## Data records
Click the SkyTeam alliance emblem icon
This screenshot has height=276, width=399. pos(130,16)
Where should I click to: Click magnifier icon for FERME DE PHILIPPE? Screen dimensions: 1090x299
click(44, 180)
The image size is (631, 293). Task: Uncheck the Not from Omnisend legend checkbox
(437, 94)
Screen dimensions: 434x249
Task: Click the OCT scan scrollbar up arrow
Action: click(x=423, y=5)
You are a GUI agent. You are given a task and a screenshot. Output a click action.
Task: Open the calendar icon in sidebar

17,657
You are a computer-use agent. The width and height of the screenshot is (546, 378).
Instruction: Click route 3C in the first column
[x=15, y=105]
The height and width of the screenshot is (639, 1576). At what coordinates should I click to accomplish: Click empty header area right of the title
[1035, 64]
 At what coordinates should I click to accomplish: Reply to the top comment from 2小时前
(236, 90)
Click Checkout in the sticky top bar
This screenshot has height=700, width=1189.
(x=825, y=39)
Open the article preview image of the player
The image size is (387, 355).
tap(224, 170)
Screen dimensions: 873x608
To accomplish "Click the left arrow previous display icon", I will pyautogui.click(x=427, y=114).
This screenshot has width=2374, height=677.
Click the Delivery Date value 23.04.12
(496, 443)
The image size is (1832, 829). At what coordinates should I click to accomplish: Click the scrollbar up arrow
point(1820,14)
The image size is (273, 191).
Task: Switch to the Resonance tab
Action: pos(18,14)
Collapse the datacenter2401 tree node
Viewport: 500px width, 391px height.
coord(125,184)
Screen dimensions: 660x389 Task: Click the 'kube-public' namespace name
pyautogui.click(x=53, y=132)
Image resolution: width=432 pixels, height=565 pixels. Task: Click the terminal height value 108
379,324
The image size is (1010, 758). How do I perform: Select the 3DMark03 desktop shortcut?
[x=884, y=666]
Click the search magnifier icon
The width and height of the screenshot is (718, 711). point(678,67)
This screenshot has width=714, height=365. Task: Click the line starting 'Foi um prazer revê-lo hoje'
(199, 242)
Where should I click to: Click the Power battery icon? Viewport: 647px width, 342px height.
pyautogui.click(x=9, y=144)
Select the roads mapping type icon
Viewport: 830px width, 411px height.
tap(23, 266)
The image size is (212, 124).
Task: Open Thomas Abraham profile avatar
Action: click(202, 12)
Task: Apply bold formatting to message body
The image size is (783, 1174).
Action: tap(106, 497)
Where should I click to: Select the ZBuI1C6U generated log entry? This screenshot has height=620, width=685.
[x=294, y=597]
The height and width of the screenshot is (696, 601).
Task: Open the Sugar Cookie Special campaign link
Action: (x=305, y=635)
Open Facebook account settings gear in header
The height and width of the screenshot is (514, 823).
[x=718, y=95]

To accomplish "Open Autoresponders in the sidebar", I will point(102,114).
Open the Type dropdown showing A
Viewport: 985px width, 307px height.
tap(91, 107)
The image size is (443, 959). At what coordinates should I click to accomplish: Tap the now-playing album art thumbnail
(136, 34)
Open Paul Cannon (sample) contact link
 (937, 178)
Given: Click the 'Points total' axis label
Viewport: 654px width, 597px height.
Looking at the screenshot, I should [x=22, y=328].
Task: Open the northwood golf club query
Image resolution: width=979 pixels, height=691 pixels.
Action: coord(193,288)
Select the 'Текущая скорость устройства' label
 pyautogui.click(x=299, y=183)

## What this task involves
If a line in the material above contains "will", show that line.

## Worked solution
To accomplish "Click the left arrow previous display icon", I will pyautogui.click(x=427, y=114).
To accomplish "Open Autoresponders in the sidebar", I will point(102,114).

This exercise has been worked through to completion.